Fistulae can be divided into congenital (present from birth) and acquired types. The former is rare and is often associated with other congenital abnormalities such an anus that is not completely patent. Fistulae may also develop from a number of other conditions:
- Trauma: A large portion of enteroenteric and enterocutaneous fistulas develop following abdominal surgery. Surgery on the prostate and other surgeries within the area can cause damage to the rectum and cause it to form connections with the bladder or urethra (tube from the bladder that expels urine). Radiation treatment of pelvic cancers can also damage surrounding bowel and predispose to rupture and subsequent abscess formation. In addition, penetrating injuries such as stab wounds or gunshot wounds, can lead to fistula formation;
- Inflammation: Inflammatory bowel diseases such as Crohn’s disease and ulcerative colitis are leading causes of anorectal, enteroenteric and enterocutaneous fistulas. A significant percentage of patients with Crohn’s disease develop fistulae between the ileum (the terminal segment of the small intestine often severely affected in Crohn’s) and bladder. Diverticular disease and infectious disease such as tuberculosis, syphilis and chlamydia may also lead to fistula formation, particularly in the anal region;
- Neoplasia: Colorectal cancer is perhaps the most common malignancy associated with enterovesical fistulae. This occurs because the cancer spreads through the bowel wall to adhere and invade the adjacent bladder. Cancers of the ovary, prostate, cervix and bladder are also rarely associated with fistula formation.

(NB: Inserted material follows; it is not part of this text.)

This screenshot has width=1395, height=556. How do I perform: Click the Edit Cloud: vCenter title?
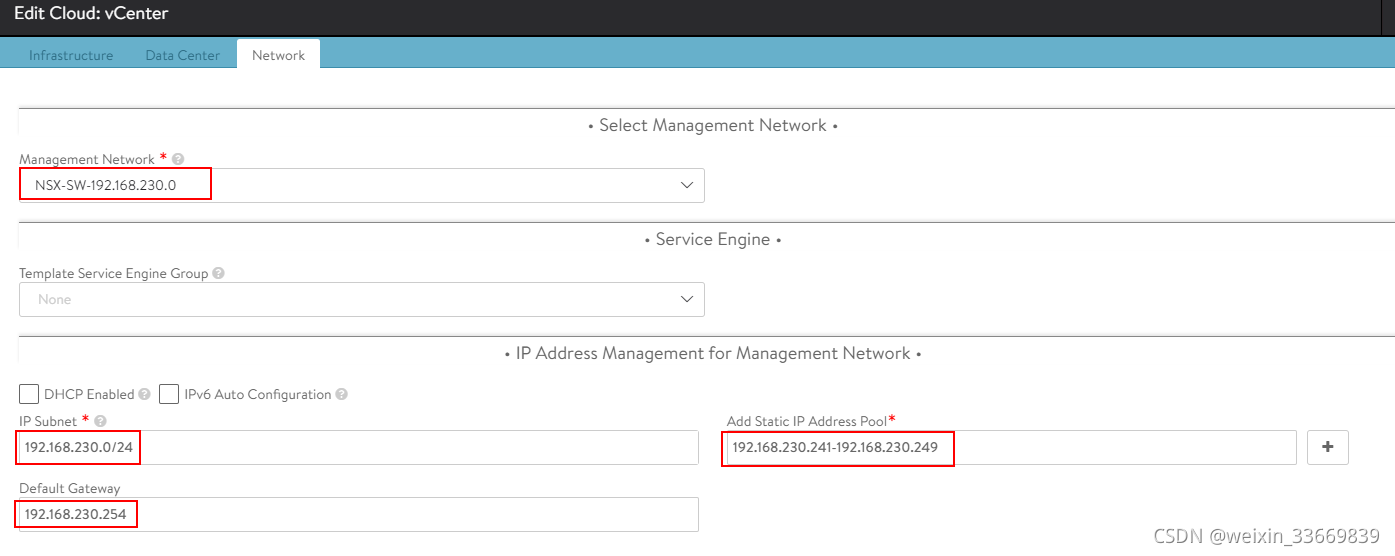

Treatment depends largely on the underlying cause and extent of the fistula. In most cases you will receive antibiotic therapy which in some cases will be sufficient to stop the fistula draining and lead to healing without further intervention. Sometimes your doctor will not allow you to eat for sometime and provide you with the required nutrients through a drip in your arm. This gives the affected bowel some time to rest and heal itself and will also replace any fluids that may be lost from the body via the fistula. If you have a specific underlying condition such as Crohn’s disease, your doctor will also aim to treat the actual disease itself which if well managed will lead to healing of the fistula and prevent recurrence. This often involves extra medications such as steroids that are targeted at the disorder.
If your fistula is connected to the skin you will need to use creams and other treatments to protect the skin from becoming damaged and infected. Often the above mechanisms are not enough to fully treat the fistula and surgery is needed. An operation will be performed to open the fistula and completely drain it. Sometimes a cord (called a seton) will be inserted into the tract to make sure it drains or the surgeon will create a flap of tissue to close over the internal defect in the bowel wall so bowel contents can’t enter. Surgery may be an open or laparoscopic (key-hole) procedure. In most cases the surgery is successful but like all operations it does have some risks such as incontinence, recurrence and infection. If the underlying disorder is also treated the risk of recurrence will be much lower. You should discuss any other concerns you have regarding the procedure with your doctor or surgeon.